Saturday, July 3, 2021

1966 – Derr Captures Nebraska ‘200’

Ernie Derr

Lincoln, Neb. (July 3, 1966) – Ernie Derr, six-time International Motor Contest Association champion, easily outdistanced the field to win the 100-mile Nebraska “200” late model stock car race Sunday on the new half-mile oval at the Nebraska State Fairgrounds.

Derr, driving a 1966 Dodge, took command on the first lap, charging past Lenny Funk, the qualifying leader, and had little trouble maintaining the lead.

Funk, from Otis, Kan., finished second in the race, but dropped as far back as fourth in the race.

Derr, from Keokuk, Iowa, received his stiffest challenge from hometown rival Ramo Stott, the current IMCA points leader.

Stott moved into second place on the second lap, and was the only driver not lapped by Derr after the 72nd go-round.

But Stott spun on lap 143, losing eight laps to Derr, when his fender had to be cut off. The mishap left Stott in fourth place behind Funk and Ed Negre of Monett, Mo.

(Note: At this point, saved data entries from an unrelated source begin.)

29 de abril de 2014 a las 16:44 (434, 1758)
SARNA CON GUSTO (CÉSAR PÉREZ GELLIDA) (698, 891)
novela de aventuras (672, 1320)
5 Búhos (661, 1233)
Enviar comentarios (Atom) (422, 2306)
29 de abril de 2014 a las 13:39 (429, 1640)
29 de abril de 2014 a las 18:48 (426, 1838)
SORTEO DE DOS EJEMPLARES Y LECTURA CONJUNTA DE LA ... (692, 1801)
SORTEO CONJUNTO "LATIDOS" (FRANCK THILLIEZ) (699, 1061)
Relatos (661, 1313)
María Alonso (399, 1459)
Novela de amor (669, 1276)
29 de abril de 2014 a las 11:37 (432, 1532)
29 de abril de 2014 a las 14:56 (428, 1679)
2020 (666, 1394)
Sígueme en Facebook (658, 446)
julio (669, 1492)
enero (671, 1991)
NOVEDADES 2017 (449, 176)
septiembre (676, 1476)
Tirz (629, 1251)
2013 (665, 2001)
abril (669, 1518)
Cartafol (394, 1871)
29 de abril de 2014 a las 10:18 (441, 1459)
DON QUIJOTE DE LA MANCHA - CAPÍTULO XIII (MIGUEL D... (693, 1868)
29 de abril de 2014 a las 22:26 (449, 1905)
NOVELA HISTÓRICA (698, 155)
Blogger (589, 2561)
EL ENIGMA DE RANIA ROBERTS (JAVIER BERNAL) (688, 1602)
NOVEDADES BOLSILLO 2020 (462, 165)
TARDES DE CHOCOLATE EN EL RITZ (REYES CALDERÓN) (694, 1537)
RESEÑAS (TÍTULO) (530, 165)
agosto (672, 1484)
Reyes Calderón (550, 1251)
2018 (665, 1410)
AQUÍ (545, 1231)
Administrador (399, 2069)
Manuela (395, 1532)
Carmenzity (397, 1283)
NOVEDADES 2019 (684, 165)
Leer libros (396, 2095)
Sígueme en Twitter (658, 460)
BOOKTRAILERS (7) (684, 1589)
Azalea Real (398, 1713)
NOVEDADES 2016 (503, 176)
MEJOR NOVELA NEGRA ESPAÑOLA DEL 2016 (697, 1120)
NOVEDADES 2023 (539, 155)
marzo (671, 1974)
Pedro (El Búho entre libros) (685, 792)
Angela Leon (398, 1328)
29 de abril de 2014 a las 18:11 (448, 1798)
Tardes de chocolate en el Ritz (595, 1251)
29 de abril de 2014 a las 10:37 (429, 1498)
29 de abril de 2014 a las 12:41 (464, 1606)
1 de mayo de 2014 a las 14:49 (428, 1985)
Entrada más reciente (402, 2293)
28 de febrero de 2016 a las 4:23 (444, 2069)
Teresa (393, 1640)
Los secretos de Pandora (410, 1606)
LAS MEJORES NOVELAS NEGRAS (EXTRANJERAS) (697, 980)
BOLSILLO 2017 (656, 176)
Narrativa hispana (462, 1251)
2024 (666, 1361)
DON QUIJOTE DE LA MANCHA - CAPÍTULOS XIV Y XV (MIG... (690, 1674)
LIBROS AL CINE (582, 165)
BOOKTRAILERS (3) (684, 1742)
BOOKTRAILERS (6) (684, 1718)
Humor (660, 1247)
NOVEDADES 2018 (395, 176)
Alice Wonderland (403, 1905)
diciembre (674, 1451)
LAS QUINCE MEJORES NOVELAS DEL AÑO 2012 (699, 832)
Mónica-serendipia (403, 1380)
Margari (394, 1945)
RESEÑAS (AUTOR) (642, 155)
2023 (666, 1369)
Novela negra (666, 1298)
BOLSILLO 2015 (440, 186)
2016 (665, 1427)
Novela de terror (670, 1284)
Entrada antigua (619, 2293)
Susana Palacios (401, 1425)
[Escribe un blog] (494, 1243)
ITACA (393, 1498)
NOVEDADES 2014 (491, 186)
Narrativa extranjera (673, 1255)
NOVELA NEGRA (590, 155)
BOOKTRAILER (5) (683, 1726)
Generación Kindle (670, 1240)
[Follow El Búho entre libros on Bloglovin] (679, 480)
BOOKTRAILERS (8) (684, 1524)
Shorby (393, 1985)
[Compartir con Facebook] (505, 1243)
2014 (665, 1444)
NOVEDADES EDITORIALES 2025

Negre had passed Funk for third place early in the race, but a spin on lap 72 allowed Funk to regain that position.

Stott managed to get his ’66 Plymouth rolling again in time to keep Ole Brua, Albert Lea, Minn., from taking the fourth spot, but the victory by Derr left only 10 points separating the two in the point standings.

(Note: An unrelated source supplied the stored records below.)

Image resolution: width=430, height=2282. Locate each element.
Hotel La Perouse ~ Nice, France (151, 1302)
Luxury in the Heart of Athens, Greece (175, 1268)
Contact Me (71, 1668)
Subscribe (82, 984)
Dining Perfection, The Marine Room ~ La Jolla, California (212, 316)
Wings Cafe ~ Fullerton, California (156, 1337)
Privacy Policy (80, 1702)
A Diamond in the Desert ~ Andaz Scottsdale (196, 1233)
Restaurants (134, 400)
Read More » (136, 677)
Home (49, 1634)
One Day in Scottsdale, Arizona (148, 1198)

Brua, in a ’65 Ford, managed fifth, while Butch Hall, Russell, Minn., and Lewis Taylor, Shawnee, Kan., were sixth and seventh respectively.

The 42-year-old Derr trailed Stott by 80 points in the IMCA standings entering the program, but narrowed that margin to 10 markers as the circuit moves to Topeka, Kan., on Monday. 

"It was good to get the win," admitted Derr afterwards. "I though the race would run faster but it was slow on account we couldn't see most of the time because of the dust."

Race officials admitted they decided not to water the track as much in order to get the race going on on time. 

Nebraska State Fair secretary Henry Brandt estimated the crowd at 3,500.

"It was a good crowd despite the heat," Nebraska State Fair secretary Henry Brandt said. "I thought the track held up relatively well considering this was the first time we used it this year."